The artist Matthew Willey used to instinctively avoid bees, as so many of us do—until one fateful day in 2008. “I was in my studio in the East Village and a little honeybee flew in and landed right in the middle of the rug,” Willey shares. “She was walking along the carpet, not flying around, so I had the opportunity to get down on the floor and really study this bee.”
Leery but curious, he grabbed a magnifying glass and began to examine the ailing bee up close. “The first thing I noticed was the fuzziness and the cuteness,” he says. “This looks like a little tiny puppy more than it looks like a bug to me,” he remembers thinking. For two hours, Willey “connected” with the bee—marveling at its intricacy, pondering its presence.
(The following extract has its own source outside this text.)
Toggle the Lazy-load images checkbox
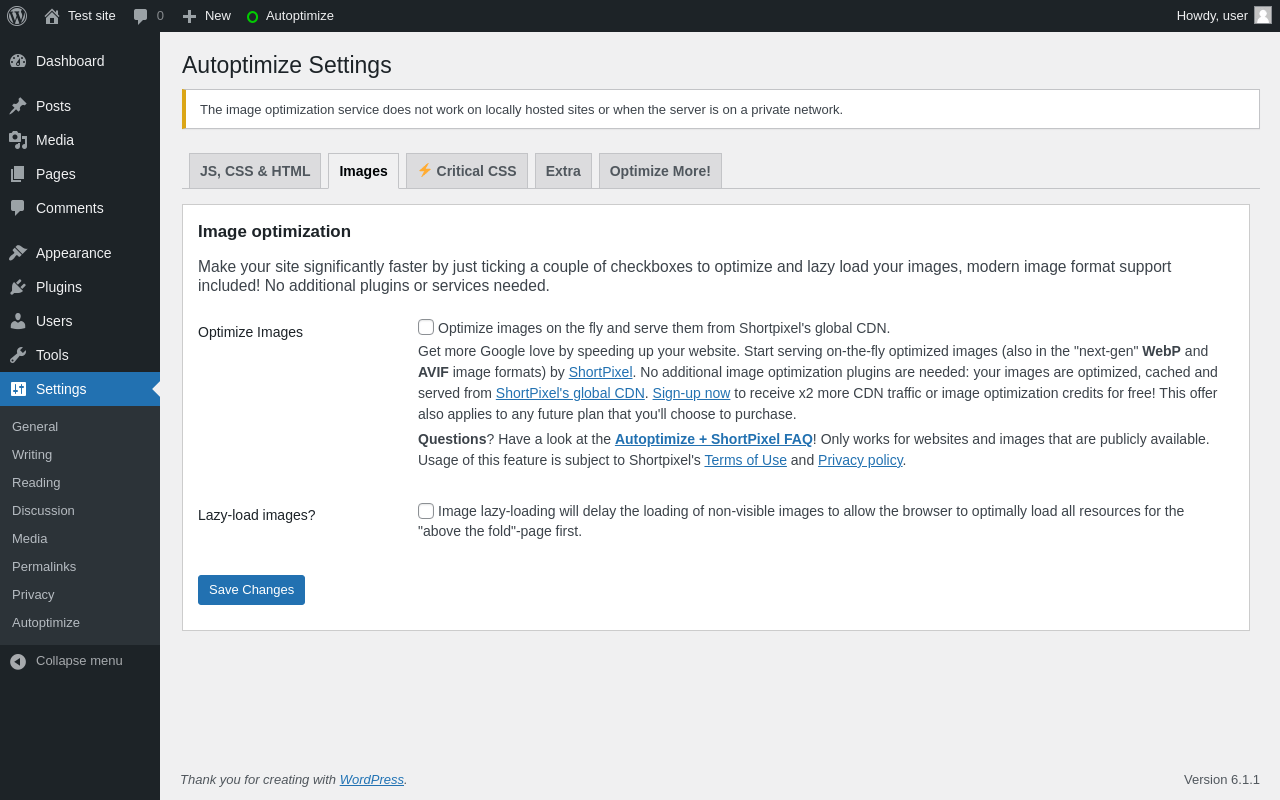Viewport: 1280px width, 800px height. [x=426, y=511]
Willey believes the bee’s solitary demise was an act of altruistic suicide, an extreme behavior found in many social insects that protects colony as a whole from sickness or invasion. He began to research honeybees, and soon discovered that they are dying in droves all over the world. The implications are devastating for humans and the planet at large.
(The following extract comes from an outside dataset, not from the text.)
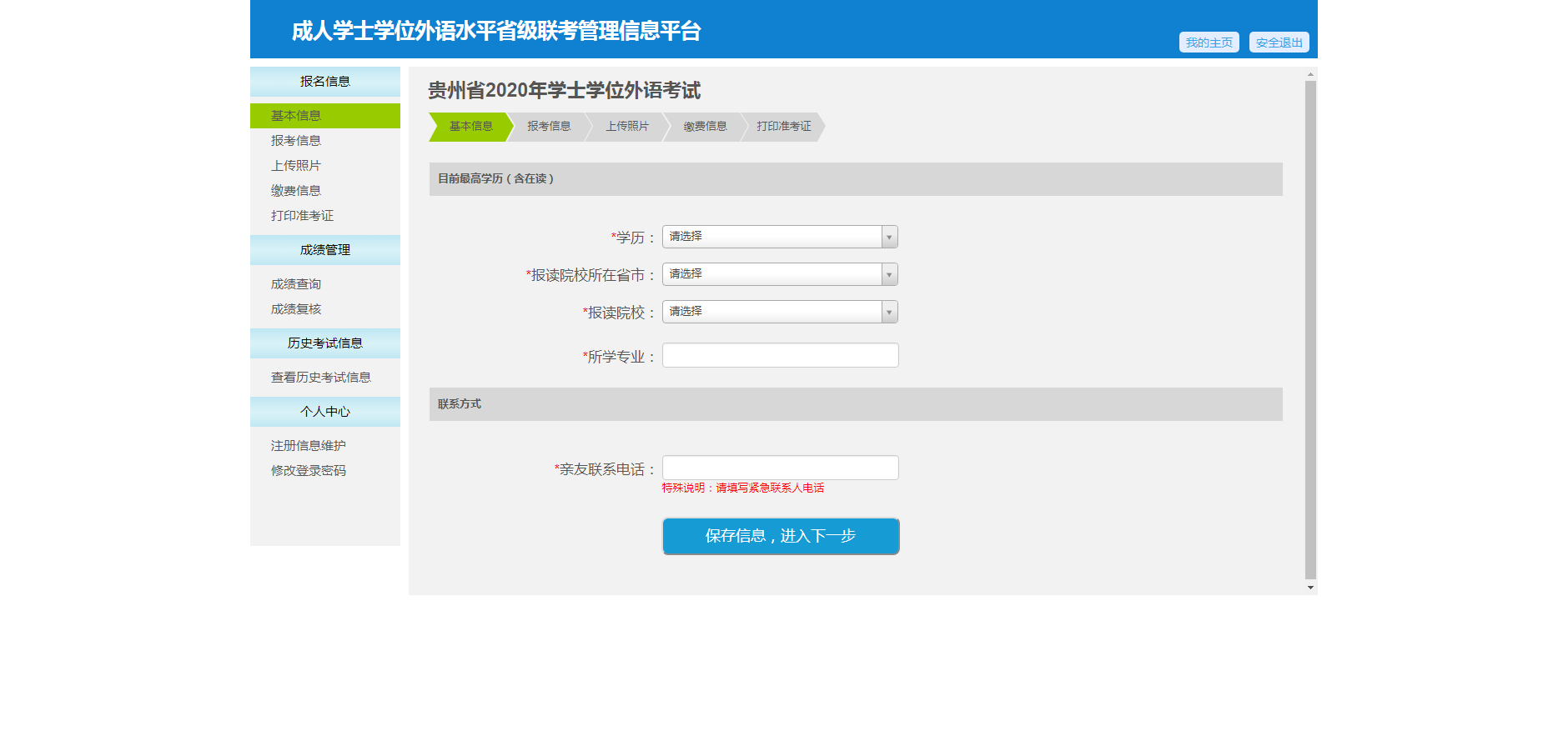Open 查看历史考试信息 sidebar link
1568x731 pixels.
[321, 378]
“Colony collapse disorder is a phenomenon first observed in honeybee colonies more than a decade ago,” explains Victor H. Gonzalez, a melittologist at the University of Kansas and editor-in-chief of the Journal of Melittology. It occurs when worker bees suddenly abandon the hive, leaving behind the queen, brood, and honey. “After years of research, it appears that many factors—including parasites, pesticides, and poor nutrition—are the main causes.” Honeybees are critical pollinators for many food products that humans depend on, and add at least $15 billion to the value of U.S. agriculture each year, Gonzalez adds.
Willey, who has painted murals for 25 years, including a 10-year stint as a muralist for the Washington Wizards, sat with his newfound passion for bees until 2015. Then a friend sent him an iPhone video of the side of a fifth-generation beekeeping company in LaBelle, Florida. “You should call them up and see if they want a mural,” he remembers her saying. “And I was like, ‘You know what? I’m gonna.’”
The beekeeping company loved the idea, but they had no money for a mural, and neither did the town. “And on top of that, murals are illegal in LaBelle, Florida,” Willey remembers hearing. He wasn’t worried about payment—“I believe money is important and honor the energy of it, but I do not believe it should guide the human spirit,” he says—but admitted that he paints too slowly to go on the lam. “I didn’t figure they were ever going to get the law changed,” he says. “I hung up the phone and figured that was that.”
Two months later, Willey received a phone call and learned, to his amazement, that the law had been changed. He dutifully headed south and painted 16 bees onto the side of Harold P. Curtis Honey Co. He thought it was a one-time thing, but the bees apparently had other plans: Onsite, an observer with a honeybee perched on his shoulder approached Willey and said, “This bee is telling me to come and talk to you.” The man asked Willey how many bees make up a healthy, thriving hive. Willey had learned the number—30,000 to 50,000—just the day before. “He just looked at me and sort of flippantly said, ‘Do you think you could paint 50,000 of them?’” Willey recalls. “It was a lightning-bolt moment.”
Today, through Willey’s organization The Good of the Hive, the artist has painted 5,436 bees in 27 separate murals, each of which takes eight weeks or more. “Don’t do the math on the amount of time,” he jokes. “I’m figuring out how I can pick up the speed and get it done in 15, 20 years.” He’s painted 22-foot bees on a barn roof in Lyons, Nebraska—visible only to crop dusters whose wake can inadvertently hurt organic farmers—and a life-size bee on a child’s cochlear implant. He’s painted bees on a North Carolina elementary school, the Great Ape House at the Smithsonian’s National Zoo, Burt’s Bees headquarters, and Post Office 12764 in the rural hamlet of Narrowsburg, New York.
The murals don’t feature bees exclusively—many incorporate birds and flowers, especially dandelions, a vital source of nourishment for bees. “Honeybees are not the only pollinators,” Gonzalez explains. “His murals also remind us of the pollinators we tend to ignore, like flies, butterflies, and beetles.”
By the time he paints the 50,000th bee, Willey hopes to have shifted public perception, spreading the message that humans are also members of a hive—and our health, ultimately, is collective. “It’s the idea that I’m not just me,” he says. “That whatever I’m doing—every thought, action, behavior, everything I discard to every positive thing I do in the world—has a ripple effect that goes out and affects others.”